## EXERCICE A
D'après l'extrait de page, que désigne le vocable « bra » en anglais ?

La revendication n°3 a pour objet "un système de coque pour seins selon la revendication 2, dans lequel la première portion inclut une agrafe et la seconde portion inclut une pluralité de boucles adaptées à recevoir l’agrafe". La société BRAGEL se borne, sans autres précisions, à relever que ces caractéristiques sont reproduites par la société GILSA. Le tribunal constate que la mise en oeuvre d’un système d’attache, de boucle et d’agrafe pour assurer la jonction amovible de coques ou de bonnets soutenant la poitrine ne présente pas de caractère inventif pour l’homme du métier tel que décrit plus haut.

La revendication n°4 a pour objet "un système de coque pour seins selon la revendication 2, dans lequel le première portion et la seconde portion sont attachées de façon amovible sur les coques pour seins". Pour les motifs identiques à ceux exposés au titre de la revendication n°3, le tribunal constate que cette revendication est dépourvue d’activité inventive eu égard aux connaissances de l’homme du métier ci-dessus décrit. La revendication n°5 a pour objet "un système de coque pour seins selon la revendication 2, dans lequel la première portion et la seconde portion sont des parties appariées d’une bande Velcro". Là encore, le tribunal observe, pour les motifs déjà exposés à la revendication n°3, que cette revendication est dépo urvue d’activité inventive eu égard aux connaissances de l’homme du métier ci-dessus décrit. La revendication n°6 a pour objet "un système de coque pour seins selon la revendication 1, dans lequel l’attache est une unité unique adaptée à engager les surfaces latérales intérieures des coques pour seins". Le tribunal observe, pour les motifs déjà exposés à la revendication n°3, que cette revendication est dépourvue d’activité inventive eu égard aux connaissances de l’homme du métier ci-dessus décrit. Il n’y a pas lieu d’examiner la validité des revendications 7 à 10 non opposées par le demandeur. Il convient en conséquence de prononcer la nullité de la revendication 1 pour défaut de nouveauté ou d’activité inventive, de la revendication 2 pour défaut de nouveauté, des revendications 3, 4, 5 et 6 pour défaut d’activité inventive, du brevet européen n°EP 1 3666 681 B1 publié le 3 mai 2006.

II. Sur la marque communautaire semi-figurative « Nu Bras » n° 002988632
- sur la nullité de la marque pour défaut de distinctivité L’article 7 c) du règlement communautaire n°40/94 d u 20 décembre 1993 refuse à l’enregistrement « les marques qui sont composées exclusivement de signes ou d’indications pouvant servir, dans le commerce, pour désigner l’espèce, la qualité, la quantité, la destination, la valeur, la provenance géographique ou l’époque de la production du produit ou de la prestation du service, ou d’autres caractéristiques de ceux-ci. » constituées de « signes ou dénominations pouvant servir à désigner une caractéristique du produit ou du service, et notamment l’espèce, la qualité, la destination, la valeur, la provenance géographique, l’époque de la production du bien ou de la prestation de service. » La société GILSA pour soutenir le défaut de distinctivité de la marque « Nu Bra » rappelle que le vocable « bra » en anglais désigne le soutien-gorge et le vocable « nude » la nudité. Elle prétend dès lors que la marque déposée signifierait en langue anglaise « soutien-gorge invisible », de sorte que le produit vendu sous ce signe consistant en un « soutien-gorge invisible », la marque aurait un caractère purement descriptif correspondant exactement à la caractéristique du produit.

## DONNÉES FOURNIES
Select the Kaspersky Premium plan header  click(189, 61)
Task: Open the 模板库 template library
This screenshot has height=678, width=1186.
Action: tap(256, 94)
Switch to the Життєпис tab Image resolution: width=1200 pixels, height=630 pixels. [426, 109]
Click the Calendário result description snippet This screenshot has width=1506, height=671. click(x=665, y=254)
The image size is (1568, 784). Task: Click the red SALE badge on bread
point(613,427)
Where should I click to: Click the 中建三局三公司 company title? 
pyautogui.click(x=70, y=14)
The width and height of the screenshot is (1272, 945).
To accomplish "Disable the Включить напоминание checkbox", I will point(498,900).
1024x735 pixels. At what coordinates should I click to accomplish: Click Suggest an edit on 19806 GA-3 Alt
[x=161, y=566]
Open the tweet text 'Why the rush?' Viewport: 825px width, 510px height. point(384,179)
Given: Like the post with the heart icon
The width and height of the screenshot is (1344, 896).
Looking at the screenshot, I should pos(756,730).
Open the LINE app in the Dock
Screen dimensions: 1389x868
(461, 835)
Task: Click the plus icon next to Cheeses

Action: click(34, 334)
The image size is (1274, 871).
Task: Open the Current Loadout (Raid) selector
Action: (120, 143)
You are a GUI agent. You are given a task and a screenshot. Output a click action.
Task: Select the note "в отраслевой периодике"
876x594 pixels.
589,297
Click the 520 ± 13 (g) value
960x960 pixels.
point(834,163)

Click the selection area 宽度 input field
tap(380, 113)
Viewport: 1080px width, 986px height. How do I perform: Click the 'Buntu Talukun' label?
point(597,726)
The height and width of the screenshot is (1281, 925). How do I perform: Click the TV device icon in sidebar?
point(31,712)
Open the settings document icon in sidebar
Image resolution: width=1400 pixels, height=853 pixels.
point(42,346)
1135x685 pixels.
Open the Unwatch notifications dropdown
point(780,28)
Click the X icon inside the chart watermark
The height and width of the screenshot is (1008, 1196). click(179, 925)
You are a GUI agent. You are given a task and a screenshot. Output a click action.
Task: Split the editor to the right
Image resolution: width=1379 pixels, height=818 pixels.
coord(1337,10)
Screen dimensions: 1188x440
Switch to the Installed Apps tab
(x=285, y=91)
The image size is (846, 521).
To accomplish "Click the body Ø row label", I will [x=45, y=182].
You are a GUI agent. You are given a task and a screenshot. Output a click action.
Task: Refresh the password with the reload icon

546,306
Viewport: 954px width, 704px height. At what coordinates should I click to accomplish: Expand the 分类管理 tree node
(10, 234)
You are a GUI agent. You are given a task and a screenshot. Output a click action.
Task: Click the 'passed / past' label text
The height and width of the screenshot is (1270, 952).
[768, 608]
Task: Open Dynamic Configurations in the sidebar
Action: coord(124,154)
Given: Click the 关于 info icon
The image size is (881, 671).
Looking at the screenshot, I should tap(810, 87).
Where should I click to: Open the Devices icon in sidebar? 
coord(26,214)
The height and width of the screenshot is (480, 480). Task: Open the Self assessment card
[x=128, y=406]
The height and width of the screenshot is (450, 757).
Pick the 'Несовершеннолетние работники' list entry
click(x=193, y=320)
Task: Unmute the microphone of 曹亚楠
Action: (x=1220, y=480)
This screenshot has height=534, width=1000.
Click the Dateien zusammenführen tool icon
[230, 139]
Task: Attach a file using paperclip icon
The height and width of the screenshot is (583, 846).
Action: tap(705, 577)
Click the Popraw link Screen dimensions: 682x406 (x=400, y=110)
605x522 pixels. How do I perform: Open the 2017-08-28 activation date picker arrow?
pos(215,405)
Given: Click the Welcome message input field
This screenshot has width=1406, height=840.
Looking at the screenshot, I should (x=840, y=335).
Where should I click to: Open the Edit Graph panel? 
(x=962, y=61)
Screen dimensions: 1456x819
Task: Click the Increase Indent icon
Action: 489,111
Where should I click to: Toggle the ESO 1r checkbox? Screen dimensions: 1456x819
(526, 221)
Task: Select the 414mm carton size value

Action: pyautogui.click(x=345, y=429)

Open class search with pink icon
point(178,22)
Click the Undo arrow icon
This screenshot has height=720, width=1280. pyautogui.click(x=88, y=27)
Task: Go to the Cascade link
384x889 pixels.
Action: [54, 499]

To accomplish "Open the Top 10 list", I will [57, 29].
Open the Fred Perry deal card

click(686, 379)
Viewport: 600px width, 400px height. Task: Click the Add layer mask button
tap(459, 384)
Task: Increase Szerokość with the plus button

## EXERCICE B
Dans la liste, commencez à la ligne qui contient « Open class search with pink icon » et arrêtez-vous après celle qui contient « tap(459, 384) ». Réécrivez seulement ces lignes en remplaçant « icon » par « symbol », sans rien modifier d'autre.

## CORRIGÉ COMPLET A
Il désigne le soutien-gorge.

## CORRIGÉ COMPLET B
Open class search with pink symbol
point(178,22)
Click the Undo arrow symbol
This screenshot has height=720, width=1280. pyautogui.click(x=88, y=27)
Task: Go to the Cascade link
384x889 pixels.
Action: [54, 499]

To accomplish "Open the Top 10 list", I will [57, 29].
Open the Fred Perry deal card

click(686, 379)
Viewport: 600px width, 400px height. Task: Click the Add layer mask button
tap(459, 384)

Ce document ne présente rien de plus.